Evaluation: Ranking Before Classification
The project framed evaluation in terms of true positives and false negatives because missing an important run is more costly than reviewing an extra one. But the first practical diagnostic was tail composition: after sorting by average similarity, did one end contain a useful concentration of one class, or were both ends still mixed?
This is not a substitute for a complete confusion matrix. It is a test of whether the representation is useful enough to support triage. If the first ten files an engineer opens are all from the same meaningful group, the ranking has immediate value even before choosing a production threshold. The next evaluation step would set that threshold on a held-out set, report precision and recall for the abnormal class, and tune explicitly for a low false-negative rate.
Qualitative review matters too. A mathematically unusual log is only useful if an engineer agrees that it represents something worth investigating. The strongest version of this system would combine quantitative evaluation with feedback on whether the ranking shortened real debugging sessions.
What I Learned
Preprocessing can create or destroy the signal. The early timestamp-driven result looked encouraging until normalization exposed it. In log ML, fields that are valuable to a human can become shortcuts for a model.
General-purpose embeddings need domain supervision. The off-the-shelf encoders were good at broad semantic similarity but not at the operational distinction this task required. A relatively small amount of labeled pair training made the embedding space more relevant.
Class balance changes what "anomalous" means. Average similarity finds distance from the dominant group. If failures dominate the dataset, a normal run can look like the anomaly. Labels, sampling strategy, and the intended operational question have to agree.
Ranking is often a better first product than automatic classification. A ranked queue supports the engineer without pretending the model has perfect confidence. It also creates a natural feedback loop for collecting better labels.
Local-first architecture can be a feature. Sensitive logs do not need to leave the environment to benefit from transformer models. Keeping preprocessing, inference, and evaluation local narrowed the security surface and made it easier to reason about what could be published.

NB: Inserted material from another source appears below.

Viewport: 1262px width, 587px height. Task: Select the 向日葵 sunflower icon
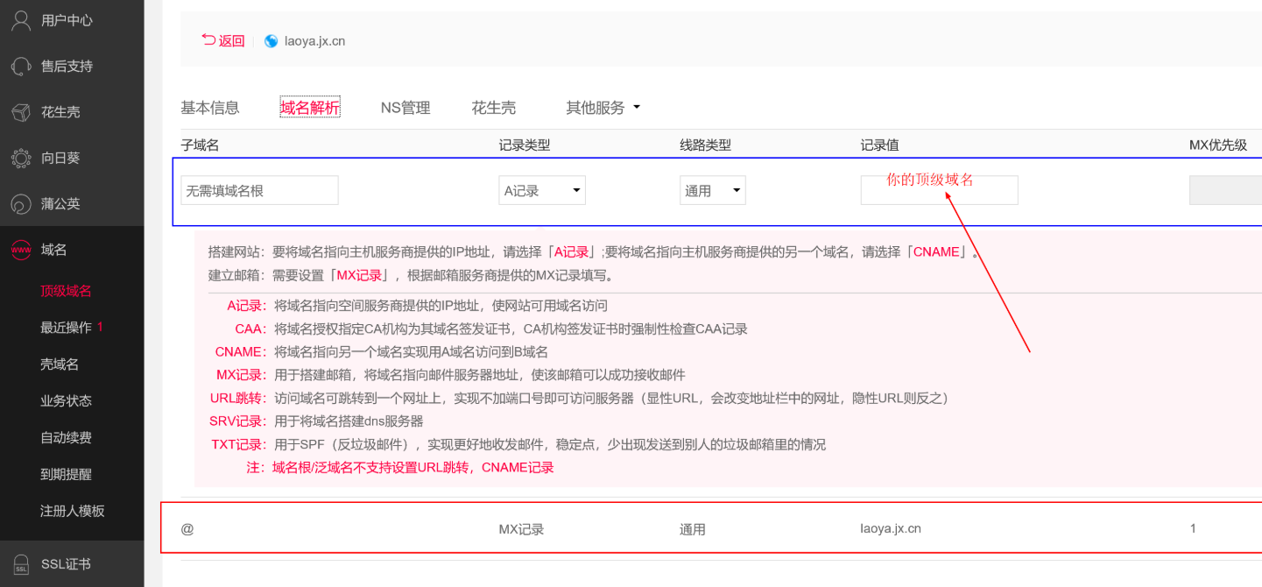tap(19, 158)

Where I Would Take It Next
The most valuable next feature is line-level attribution. Once a log is ranked as unusual, the system should compare its messages with the nearest baseline and highlight the lines that contribute most to the difference. That turns "this file is unusual" into a useful starting point for diagnosis.
I would also batch embeddings, cache unchanged files, evaluate chronologically to avoid leakage between related test runs, and calibrate a threshold against a held-out set. Finally, I would track performance by test type rather than relying on one global score; behavior that is normal for one scenario may be deeply unusual for another.
The project started as an attempt to search a mountain of text. It ended up teaching a broader lesson about applied machine learning: the hard part is rarely choosing the largest model. It is defining the comparison, removing shortcuts, building an evaluation that matches the real decision, and preserving the context that makes the result useful.